● Task requirements
Write out precisely the lines beginning with the line that contains "Edit the Shipping Method row label" and ending with the last line of the entries, and no other lines.

● Materials provided

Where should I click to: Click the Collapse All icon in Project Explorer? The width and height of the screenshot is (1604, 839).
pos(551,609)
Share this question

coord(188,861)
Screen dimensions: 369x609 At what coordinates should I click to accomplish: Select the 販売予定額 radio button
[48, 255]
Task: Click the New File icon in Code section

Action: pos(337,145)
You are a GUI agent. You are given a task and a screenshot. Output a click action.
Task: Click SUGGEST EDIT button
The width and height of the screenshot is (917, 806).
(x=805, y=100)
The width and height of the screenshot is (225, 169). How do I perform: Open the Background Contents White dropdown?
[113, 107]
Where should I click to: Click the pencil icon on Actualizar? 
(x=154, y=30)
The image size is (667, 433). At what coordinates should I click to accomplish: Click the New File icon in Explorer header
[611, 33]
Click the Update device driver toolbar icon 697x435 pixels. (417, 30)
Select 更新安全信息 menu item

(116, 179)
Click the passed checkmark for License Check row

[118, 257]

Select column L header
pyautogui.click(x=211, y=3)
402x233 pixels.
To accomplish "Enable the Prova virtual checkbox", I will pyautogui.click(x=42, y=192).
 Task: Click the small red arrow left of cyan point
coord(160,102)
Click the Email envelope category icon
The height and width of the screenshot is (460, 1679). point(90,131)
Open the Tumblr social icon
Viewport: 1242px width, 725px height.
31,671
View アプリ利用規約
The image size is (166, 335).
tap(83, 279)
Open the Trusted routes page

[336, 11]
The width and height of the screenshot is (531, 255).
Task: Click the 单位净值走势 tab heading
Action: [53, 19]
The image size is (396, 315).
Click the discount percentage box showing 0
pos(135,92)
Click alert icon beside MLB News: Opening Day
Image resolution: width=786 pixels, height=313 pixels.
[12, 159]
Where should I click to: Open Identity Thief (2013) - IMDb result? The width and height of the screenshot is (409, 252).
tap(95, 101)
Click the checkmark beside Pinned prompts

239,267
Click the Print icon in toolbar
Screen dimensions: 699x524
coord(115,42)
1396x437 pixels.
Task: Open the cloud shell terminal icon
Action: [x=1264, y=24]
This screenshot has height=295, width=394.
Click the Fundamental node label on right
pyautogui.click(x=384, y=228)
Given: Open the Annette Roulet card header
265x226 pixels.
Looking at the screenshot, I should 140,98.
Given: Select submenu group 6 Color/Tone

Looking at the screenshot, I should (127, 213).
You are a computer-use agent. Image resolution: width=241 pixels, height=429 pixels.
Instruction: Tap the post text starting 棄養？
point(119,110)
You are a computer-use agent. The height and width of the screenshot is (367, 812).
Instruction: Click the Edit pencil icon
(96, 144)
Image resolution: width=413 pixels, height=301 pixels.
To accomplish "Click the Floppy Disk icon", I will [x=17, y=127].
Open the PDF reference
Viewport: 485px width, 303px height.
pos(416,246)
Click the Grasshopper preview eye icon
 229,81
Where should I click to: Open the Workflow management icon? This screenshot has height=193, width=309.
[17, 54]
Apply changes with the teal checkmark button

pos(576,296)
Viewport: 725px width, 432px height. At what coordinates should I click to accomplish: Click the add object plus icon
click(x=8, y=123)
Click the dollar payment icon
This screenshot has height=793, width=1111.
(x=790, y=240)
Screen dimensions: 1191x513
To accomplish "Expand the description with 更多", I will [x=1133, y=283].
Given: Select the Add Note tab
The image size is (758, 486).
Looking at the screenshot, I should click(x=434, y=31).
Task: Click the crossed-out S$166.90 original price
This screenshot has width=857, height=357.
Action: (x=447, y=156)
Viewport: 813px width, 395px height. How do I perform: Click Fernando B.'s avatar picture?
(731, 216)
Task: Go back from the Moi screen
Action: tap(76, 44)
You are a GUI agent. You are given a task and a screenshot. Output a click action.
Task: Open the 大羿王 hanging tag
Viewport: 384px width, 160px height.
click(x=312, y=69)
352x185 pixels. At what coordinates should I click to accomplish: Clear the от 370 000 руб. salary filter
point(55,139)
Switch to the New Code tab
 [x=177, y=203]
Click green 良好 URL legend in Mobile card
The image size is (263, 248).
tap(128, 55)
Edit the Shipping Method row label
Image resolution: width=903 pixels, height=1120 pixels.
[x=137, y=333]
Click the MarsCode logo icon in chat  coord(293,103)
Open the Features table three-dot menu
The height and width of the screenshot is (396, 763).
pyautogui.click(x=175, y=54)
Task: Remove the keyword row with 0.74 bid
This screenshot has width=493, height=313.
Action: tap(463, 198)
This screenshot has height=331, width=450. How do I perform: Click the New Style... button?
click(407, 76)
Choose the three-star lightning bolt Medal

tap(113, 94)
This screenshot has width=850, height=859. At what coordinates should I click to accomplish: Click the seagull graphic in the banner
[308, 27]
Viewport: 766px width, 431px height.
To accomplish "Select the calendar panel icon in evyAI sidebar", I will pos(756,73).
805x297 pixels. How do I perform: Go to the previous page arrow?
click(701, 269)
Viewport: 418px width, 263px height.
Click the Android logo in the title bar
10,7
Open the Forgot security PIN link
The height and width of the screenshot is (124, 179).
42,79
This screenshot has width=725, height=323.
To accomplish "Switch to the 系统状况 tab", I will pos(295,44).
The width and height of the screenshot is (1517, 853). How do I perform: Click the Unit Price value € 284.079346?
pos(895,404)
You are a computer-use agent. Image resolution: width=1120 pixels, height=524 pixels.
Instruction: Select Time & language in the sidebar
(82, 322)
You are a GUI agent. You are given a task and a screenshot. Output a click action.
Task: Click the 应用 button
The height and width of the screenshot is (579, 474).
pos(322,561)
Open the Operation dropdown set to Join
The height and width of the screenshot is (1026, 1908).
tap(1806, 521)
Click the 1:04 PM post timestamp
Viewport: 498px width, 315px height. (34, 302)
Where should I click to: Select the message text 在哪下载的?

● Your solution
Edit the Shipping Method row label
Image resolution: width=903 pixels, height=1120 pixels.
[x=137, y=333]
Click the MarsCode logo icon in chat  coord(293,103)
Open the Features table three-dot menu
The height and width of the screenshot is (396, 763).
pyautogui.click(x=175, y=54)
Task: Remove the keyword row with 0.74 bid
This screenshot has width=493, height=313.
Action: tap(463, 198)
This screenshot has height=331, width=450. How do I perform: Click the New Style... button?
click(407, 76)
Choose the three-star lightning bolt Medal

tap(113, 94)
This screenshot has width=850, height=859. At what coordinates should I click to accomplish: Click the seagull graphic in the banner
[308, 27]
Viewport: 766px width, 431px height.
To accomplish "Select the calendar panel icon in evyAI sidebar", I will pos(756,73).
805x297 pixels. How do I perform: Go to the previous page arrow?
click(701, 269)
Viewport: 418px width, 263px height.
Click the Android logo in the title bar
10,7
Open the Forgot security PIN link
The height and width of the screenshot is (124, 179).
42,79
This screenshot has width=725, height=323.
To accomplish "Switch to the 系统状况 tab", I will pos(295,44).
The width and height of the screenshot is (1517, 853). How do I perform: Click the Unit Price value € 284.079346?
pos(895,404)
You are a computer-use agent. Image resolution: width=1120 pixels, height=524 pixels.
Instruction: Select Time & language in the sidebar
(82, 322)
You are a GUI agent. You are given a task and a screenshot. Output a click action.
Task: Click the 应用 button
The height and width of the screenshot is (579, 474).
pos(322,561)
Open the Operation dropdown set to Join
The height and width of the screenshot is (1026, 1908).
tap(1806, 521)
Click the 1:04 PM post timestamp
Viewport: 498px width, 315px height. (34, 302)
Where should I click to: Select the message text 在哪下载的?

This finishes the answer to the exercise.